Clamp the m/c in a bench vise with "soft jaws," i.e., either padding the vise with an aluminum angle or shop rags applied to the vise jaws. This will prevent the m/c finish from being damaged by the steel vise jaws. Use caution when applying the clamp pressure as a bench vise can crack and crush the aluminum m/c if over-tightened.

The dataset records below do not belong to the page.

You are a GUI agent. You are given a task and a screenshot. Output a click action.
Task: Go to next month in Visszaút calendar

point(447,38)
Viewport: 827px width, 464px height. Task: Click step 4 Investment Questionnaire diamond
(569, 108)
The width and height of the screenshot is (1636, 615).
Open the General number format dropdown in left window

Position the screwdriver in the piston detent. Apply pressure directly in line with the piston travel direction to compress the return spring and "unload" the snap-ring. Remove the snap-ring from the m/c and discard it. Ease off the screwdriver pressure and allow the return spring to push the piston out of the cylinder. Pull the piston free of the cylinder. Inspect the cylinder bore for pitting or scoring. Damaged cylinder bores must be replaced. Never try to hone a cylinder bore to remove damaged surfaces as it will increase the inside diameter of the bore and could lead to catastrophic brake failure.

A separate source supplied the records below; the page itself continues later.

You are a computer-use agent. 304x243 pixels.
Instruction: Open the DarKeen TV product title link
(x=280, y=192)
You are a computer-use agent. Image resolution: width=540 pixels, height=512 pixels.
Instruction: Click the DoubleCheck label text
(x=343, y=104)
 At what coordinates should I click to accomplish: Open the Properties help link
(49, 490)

Inspect the bleed-back hole inside the reservoir for obstructions or debris, and clean it if necessary. Replace the rubber components on the piston with the new pieces. Lightly lubricate the new rubber with clean brake fluid. Insert the rebuilt piston back into the m/c bore. Push it in and compress the return spring with the screwdriver. Install the new snap-ring and insure that it snaps fully into its groove. Release the piston and wipe the assembly with a clean shop rag.

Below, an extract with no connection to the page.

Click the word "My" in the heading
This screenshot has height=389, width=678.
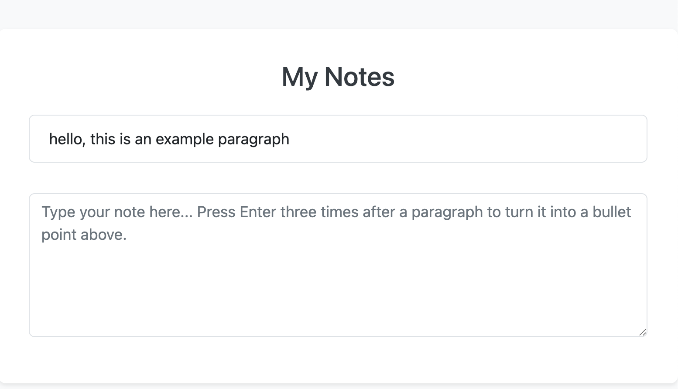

Reinstall the brake lever and the pivot, then install a new snap-ring into the pivot retainer groove (if applicable). Reinstall the m/c onto the bike. Install the hydraulic line onto the m/c with new crush washers. There should be one washer on each side of the hydraulic line fitting with the fitting sandwiched in between. Torque the banjo bolt to factory specifications. Do not over-torque it as the banjo bolt is hollow and easily broken.
Fill the brake reservoir to the "Full cold" mark. Bleed the brakes to remove any air bubbles present in the system. With the reservoir cap off, observe the bleed-back hole while pumping the brakes. There should be a small geyser of fluid shooting up from the hole. The absence of a geyser indicates an improperly assembled piston or a bleed-back obstruction. This condition will cause the brakes to engage and prevent them from releasing, leading to brake overheating and/or lockup.
Top off the reservoir to the "Full cold" mark and replace the reservoir cap. Push the bike and actuate the brakes to insure proper operation and feel before test riding under power.